> [To do]
Return the lines of the data below starting at the one holding "The height and" and ending at the one holding "The image size is (1200, 628).", word for word, leaving every picture out.

> [Records to process]
________________________________________

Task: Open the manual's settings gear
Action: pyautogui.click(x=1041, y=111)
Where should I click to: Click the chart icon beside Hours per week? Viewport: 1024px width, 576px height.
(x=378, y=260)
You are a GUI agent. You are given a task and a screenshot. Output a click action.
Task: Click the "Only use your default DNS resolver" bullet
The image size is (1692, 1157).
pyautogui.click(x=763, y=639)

________________________________________

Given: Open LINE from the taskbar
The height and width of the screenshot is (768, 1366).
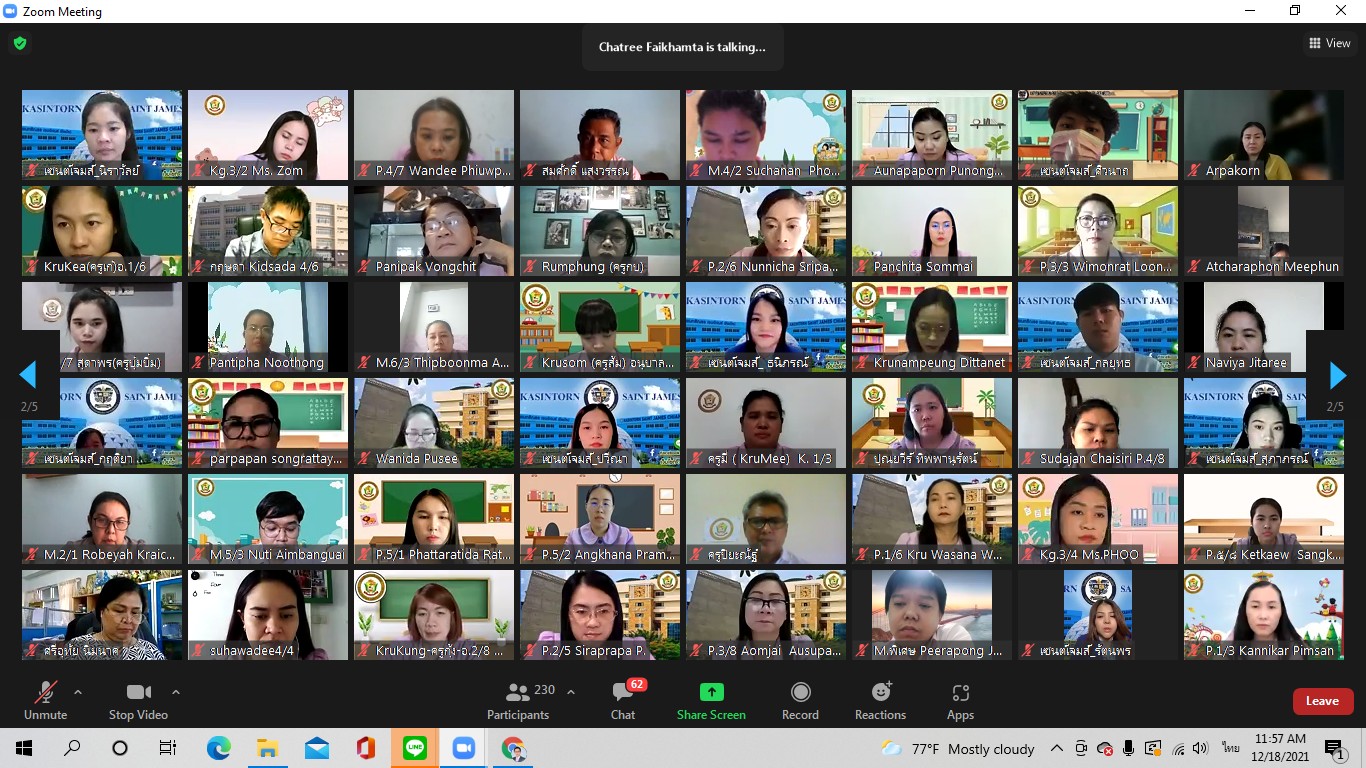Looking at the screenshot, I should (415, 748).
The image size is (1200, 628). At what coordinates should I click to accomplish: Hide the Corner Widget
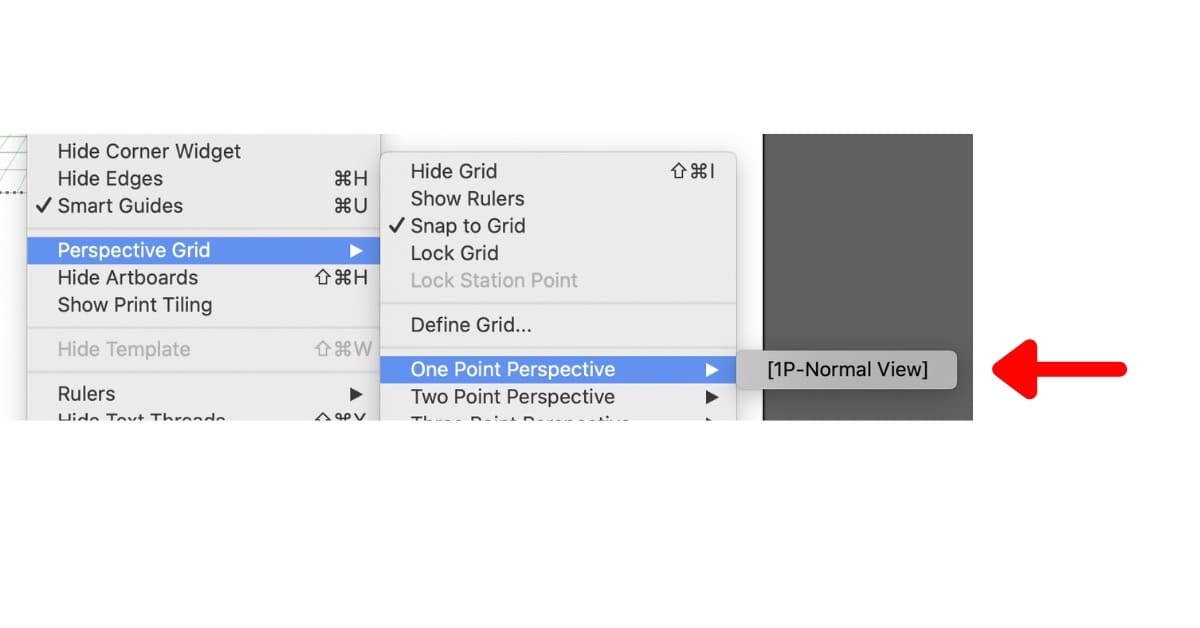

________________________________________

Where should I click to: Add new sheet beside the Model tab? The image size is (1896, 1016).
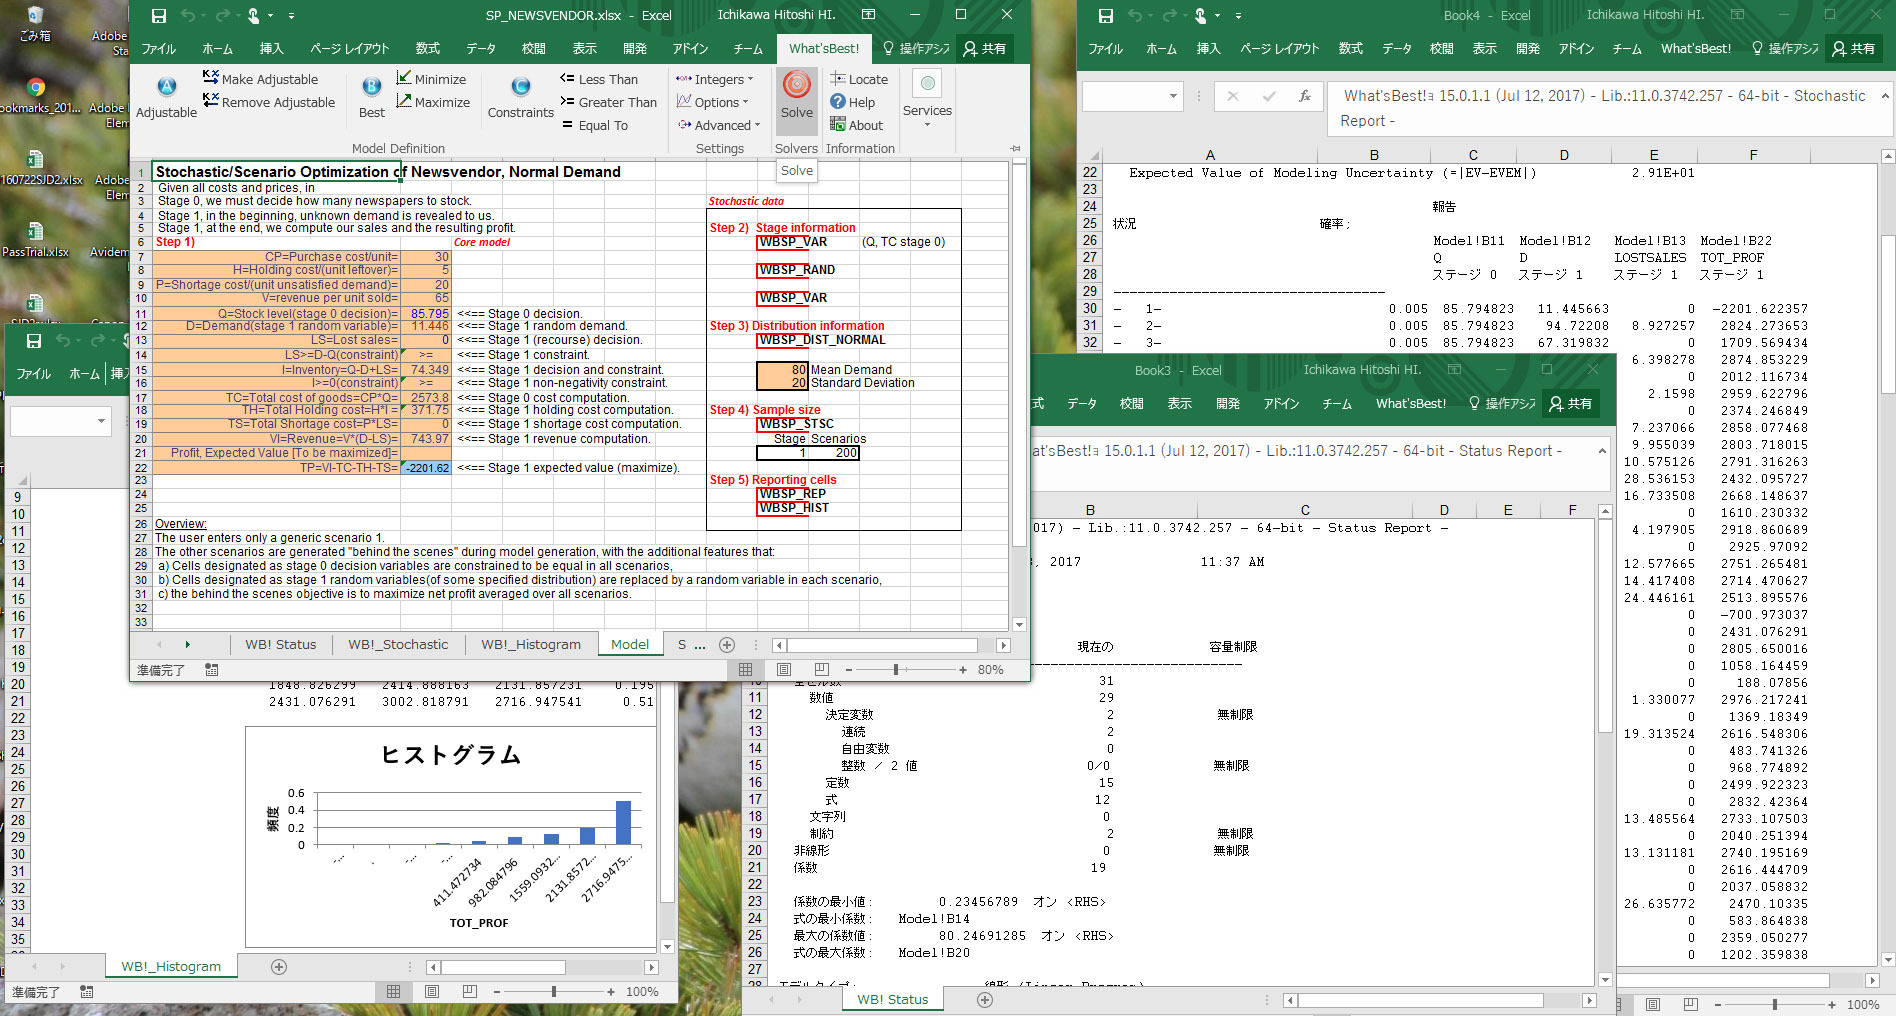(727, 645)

________________________________________

> [Response for this exercise]
The height and width of the screenshot is (768, 1366).
Looking at the screenshot, I should (415, 748).
The image size is (1200, 628). At what coordinates should I click to accomplish: Hide the Corner Widget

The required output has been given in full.